All the entries that follow must be written out again exactly.

***

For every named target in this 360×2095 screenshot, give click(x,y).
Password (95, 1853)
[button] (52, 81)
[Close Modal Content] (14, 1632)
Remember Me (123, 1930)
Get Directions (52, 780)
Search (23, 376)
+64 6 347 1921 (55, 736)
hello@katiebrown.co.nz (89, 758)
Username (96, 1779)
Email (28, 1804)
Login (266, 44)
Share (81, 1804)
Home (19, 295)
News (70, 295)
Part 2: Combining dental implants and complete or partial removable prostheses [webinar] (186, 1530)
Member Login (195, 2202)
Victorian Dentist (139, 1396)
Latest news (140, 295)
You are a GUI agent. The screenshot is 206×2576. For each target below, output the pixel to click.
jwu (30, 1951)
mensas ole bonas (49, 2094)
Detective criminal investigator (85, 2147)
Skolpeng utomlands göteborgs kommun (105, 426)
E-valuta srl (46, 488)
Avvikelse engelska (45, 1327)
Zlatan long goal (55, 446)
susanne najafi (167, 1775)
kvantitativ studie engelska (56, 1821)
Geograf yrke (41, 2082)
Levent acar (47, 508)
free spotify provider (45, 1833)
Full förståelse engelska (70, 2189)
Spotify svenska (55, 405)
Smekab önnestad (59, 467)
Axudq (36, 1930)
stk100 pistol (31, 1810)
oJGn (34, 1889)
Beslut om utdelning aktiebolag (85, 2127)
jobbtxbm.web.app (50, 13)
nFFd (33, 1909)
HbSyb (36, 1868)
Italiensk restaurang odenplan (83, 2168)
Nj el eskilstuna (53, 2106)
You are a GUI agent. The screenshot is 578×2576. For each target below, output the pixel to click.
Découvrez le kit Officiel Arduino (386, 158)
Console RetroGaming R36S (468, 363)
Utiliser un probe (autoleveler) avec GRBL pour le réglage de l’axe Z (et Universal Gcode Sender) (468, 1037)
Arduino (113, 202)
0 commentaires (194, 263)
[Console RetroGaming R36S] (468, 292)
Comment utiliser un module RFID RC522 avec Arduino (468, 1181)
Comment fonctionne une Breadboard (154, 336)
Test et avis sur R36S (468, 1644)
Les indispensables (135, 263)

***

*ANSWER SPACE*.
For every named target in this 360×2095 screenshot, give click(x,y).
Password (95, 1853)
[button] (52, 81)
[Close Modal Content] (14, 1632)
Remember Me (123, 1930)
Get Directions (52, 780)
Search (23, 376)
+64 6 347 1921 (55, 736)
hello@katiebrown.co.nz (89, 758)
Username (96, 1779)
Email (28, 1804)
Login (266, 44)
Share (81, 1804)
Home (19, 295)
News (70, 295)
Part 2: Combining dental implants and complete or partial removable prostheses [webinar] (186, 1530)
Member Login (195, 2202)
Victorian Dentist (139, 1396)
Latest news (140, 295)
You are a GUI agent. The screenshot is 206×2576. For each target below, output the pixel to click.
jwu (30, 1951)
mensas ole bonas (49, 2094)
Detective criminal investigator (85, 2147)
Skolpeng utomlands göteborgs kommun (105, 426)
E-valuta srl (46, 488)
Avvikelse engelska (45, 1327)
Zlatan long goal (55, 446)
susanne najafi (167, 1775)
kvantitativ studie engelska (56, 1821)
Geograf yrke (41, 2082)
Levent acar (47, 508)
free spotify provider (45, 1833)
Full förståelse engelska (70, 2189)
Spotify svenska (55, 405)
Smekab önnestad (59, 467)
Axudq (36, 1930)
stk100 pistol (31, 1810)
oJGn (34, 1889)
Beslut om utdelning aktiebolag (85, 2127)
jobbtxbm.web.app (50, 13)
nFFd (33, 1909)
HbSyb (36, 1868)
Italiensk restaurang odenplan (83, 2168)
Nj el eskilstuna (53, 2106)
You are a GUI agent. The screenshot is 578×2576. For each target below, output the pixel to click.
Découvrez le kit Officiel Arduino (386, 158)
Console RetroGaming R36S (468, 363)
Utiliser un probe (autoleveler) avec GRBL pour le réglage de l’axe Z (et Universal Gcode Sender) (468, 1037)
Arduino (113, 202)
0 commentaires (194, 263)
[Console RetroGaming R36S] (468, 292)
Comment utiliser un module RFID RC522 avec Arduino (468, 1181)
Comment fonctionne une Breadboard (154, 336)
Test et avis sur R36S (468, 1644)
Les indispensables (135, 263)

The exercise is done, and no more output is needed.